Cliff packs his own personal knives: one stout but pointed, with the heft of a cleaver; another smaller sashimi knife; and a third longer "everything" blade. With the latter, he neatly slices into the back alongside the dorsal fin. Deftly bumping along the vertebrae, he cuts all the way to the tail, then switches to the short knife to fillet the flank off, repeating the process on the other side. The remaining middle bit — skeleton with bits of flesh that a cartoon cat might paw — is used to make soup or broth in Japan, but not at Izakaya. "Too many vegetarians in Whistler to use that broth for anything," notes Cliff.

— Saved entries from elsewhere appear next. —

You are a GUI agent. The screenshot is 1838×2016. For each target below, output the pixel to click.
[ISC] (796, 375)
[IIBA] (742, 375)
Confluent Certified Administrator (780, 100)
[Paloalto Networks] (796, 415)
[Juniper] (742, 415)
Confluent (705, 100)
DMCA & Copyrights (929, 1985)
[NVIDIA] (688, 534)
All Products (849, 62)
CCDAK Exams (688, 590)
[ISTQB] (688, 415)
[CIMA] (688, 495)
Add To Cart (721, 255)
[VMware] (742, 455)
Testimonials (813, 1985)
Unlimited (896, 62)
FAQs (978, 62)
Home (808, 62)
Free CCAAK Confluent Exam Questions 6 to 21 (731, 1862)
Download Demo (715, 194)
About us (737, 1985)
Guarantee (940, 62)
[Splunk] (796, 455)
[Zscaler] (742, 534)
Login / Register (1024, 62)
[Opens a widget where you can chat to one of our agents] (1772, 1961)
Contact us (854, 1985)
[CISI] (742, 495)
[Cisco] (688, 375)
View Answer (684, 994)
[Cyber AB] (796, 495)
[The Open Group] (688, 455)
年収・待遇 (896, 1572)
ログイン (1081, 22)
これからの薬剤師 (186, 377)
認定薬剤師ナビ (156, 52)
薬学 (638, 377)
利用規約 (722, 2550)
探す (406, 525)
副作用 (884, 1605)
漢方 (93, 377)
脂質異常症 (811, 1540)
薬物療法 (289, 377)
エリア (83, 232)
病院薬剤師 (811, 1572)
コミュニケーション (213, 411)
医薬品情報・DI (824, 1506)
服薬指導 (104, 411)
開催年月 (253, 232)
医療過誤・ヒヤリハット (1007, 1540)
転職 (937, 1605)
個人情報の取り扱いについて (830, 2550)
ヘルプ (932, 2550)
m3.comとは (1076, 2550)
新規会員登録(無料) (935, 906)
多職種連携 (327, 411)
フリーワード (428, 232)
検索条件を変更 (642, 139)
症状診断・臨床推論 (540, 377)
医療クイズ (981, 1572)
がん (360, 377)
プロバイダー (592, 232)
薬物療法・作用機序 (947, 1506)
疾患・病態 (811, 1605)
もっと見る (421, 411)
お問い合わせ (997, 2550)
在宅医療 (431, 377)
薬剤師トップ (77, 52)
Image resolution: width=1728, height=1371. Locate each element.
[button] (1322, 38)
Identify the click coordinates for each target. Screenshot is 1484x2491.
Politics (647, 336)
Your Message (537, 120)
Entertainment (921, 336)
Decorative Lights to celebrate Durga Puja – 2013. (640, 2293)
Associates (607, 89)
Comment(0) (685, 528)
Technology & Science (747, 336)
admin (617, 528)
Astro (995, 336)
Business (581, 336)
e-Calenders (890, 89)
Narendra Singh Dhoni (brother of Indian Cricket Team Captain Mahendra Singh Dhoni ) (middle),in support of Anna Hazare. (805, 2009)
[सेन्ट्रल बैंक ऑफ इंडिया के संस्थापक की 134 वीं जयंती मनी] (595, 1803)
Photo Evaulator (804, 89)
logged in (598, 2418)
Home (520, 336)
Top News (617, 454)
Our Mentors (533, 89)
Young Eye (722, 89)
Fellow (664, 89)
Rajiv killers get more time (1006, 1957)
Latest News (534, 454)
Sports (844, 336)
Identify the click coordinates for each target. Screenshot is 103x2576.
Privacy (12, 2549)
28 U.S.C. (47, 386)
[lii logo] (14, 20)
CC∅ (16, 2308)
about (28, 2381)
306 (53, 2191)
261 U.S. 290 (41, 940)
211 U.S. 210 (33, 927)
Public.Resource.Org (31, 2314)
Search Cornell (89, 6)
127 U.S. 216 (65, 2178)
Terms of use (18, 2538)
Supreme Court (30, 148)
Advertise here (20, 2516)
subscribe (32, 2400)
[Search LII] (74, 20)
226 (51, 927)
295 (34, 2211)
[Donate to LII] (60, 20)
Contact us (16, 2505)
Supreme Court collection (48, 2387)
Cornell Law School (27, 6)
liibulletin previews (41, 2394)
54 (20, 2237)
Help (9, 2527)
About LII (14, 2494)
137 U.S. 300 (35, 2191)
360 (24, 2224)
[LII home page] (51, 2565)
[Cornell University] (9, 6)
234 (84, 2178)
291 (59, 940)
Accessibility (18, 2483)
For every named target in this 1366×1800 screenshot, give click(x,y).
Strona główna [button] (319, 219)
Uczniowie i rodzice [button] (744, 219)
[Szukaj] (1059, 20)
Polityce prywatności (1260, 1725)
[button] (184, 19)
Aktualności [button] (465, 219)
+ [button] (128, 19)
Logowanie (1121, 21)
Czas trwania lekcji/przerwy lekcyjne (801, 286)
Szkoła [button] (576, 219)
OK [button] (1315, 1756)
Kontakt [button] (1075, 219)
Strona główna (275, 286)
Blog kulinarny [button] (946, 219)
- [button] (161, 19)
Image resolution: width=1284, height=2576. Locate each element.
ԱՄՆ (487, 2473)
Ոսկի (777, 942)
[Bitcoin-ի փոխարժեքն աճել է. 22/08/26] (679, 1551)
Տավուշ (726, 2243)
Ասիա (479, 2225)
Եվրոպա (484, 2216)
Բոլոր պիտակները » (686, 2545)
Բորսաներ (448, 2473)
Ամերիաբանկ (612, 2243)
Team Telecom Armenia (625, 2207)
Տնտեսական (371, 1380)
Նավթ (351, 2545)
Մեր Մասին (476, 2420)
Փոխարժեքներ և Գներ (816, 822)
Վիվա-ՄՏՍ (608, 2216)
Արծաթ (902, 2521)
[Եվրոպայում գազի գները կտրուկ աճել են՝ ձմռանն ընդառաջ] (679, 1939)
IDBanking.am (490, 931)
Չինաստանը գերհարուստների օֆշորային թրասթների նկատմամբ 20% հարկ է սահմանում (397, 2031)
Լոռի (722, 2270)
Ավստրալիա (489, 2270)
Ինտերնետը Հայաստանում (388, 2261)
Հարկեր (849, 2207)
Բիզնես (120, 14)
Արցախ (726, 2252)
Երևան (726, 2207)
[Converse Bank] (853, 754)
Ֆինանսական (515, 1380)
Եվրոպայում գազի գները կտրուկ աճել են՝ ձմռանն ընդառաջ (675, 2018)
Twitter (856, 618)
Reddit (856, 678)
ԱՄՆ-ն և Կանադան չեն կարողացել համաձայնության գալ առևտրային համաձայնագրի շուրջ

Cliff started at Vancouver's Guu when he was 19, logging a decade with the restaurant group at five locations. Like anyone of such dedicated experience, the anecdotes flow. "In the Tokyo fish market, they stack fish right-side down," he offers over his shoulder, "so that side is used first because it's beaten up more and goes bad faster; Japanese also use fish starting from the belly up because fatty flesh doesn't last as long as the firmer lean stuff on the back."

None of this is a concern here in Canada, because we don't store fish on any particular side and it all gets used fast.

At this point, skin is separated from the fillet in one of two ways — peeled clean off or, as is common in Canada, with brown flesh attached to make barbecued salmon skin. Once skinned down to pure fillet, the flesh is chunked and tightly wrapped in plastic film. At sushi bars in Japan, it's always wrapped in a way that customers can see what's inside.

Normally, without a gaijin like me bothering him, Cliff takes 10 minutes to sort through a fish of this size and pack it all up.

Izakaya — written in three Kenji letters meaning "stay, house and alcohol" — best translates as "Japanese gastro pub," a place where people stop and hang out for a drink or some bites. The food is a bit different, and ever-inventive; as such, Cliff looks to expand the culture of Japanese dining in Whistler with Izakaya style and ideas. That means special menus — like one he built around Japanese pumpkin for Halloween — and new and interesting dishes. Canadians would likely find traditional Izakaya a little unsettling — e.g., raw squid marinated in squid guts, or hot cod testes — but Cliff's dishes are more suited to North American tastes.

"Are you hungry?" he asks, not waiting for an answer. He slices salmon belly diagonally, lays out thin-sliced onion on a long plate, and gathers the salmon into two piles, one at each end, sprinkling one with steak spice, the other a Cajun mix. After briefly blowtorching them, he adds wasabi (not the powder-derived, green-dyed horseradish we call wasabi, but a more subtle, difficult-to-grow Japanese herb) and a ponzu-like sauce containing onion, ginger and garlic. Both treatments are delicious.

"What do you call that?" I ask.

"It doesn't have a name yet—how about blowtorched salmon belly?" he laughs.

That's a winner.

Leslie Anthony is a Whistler-based author, editor, biologist and bon vivant who has never met a mountain he didn't like.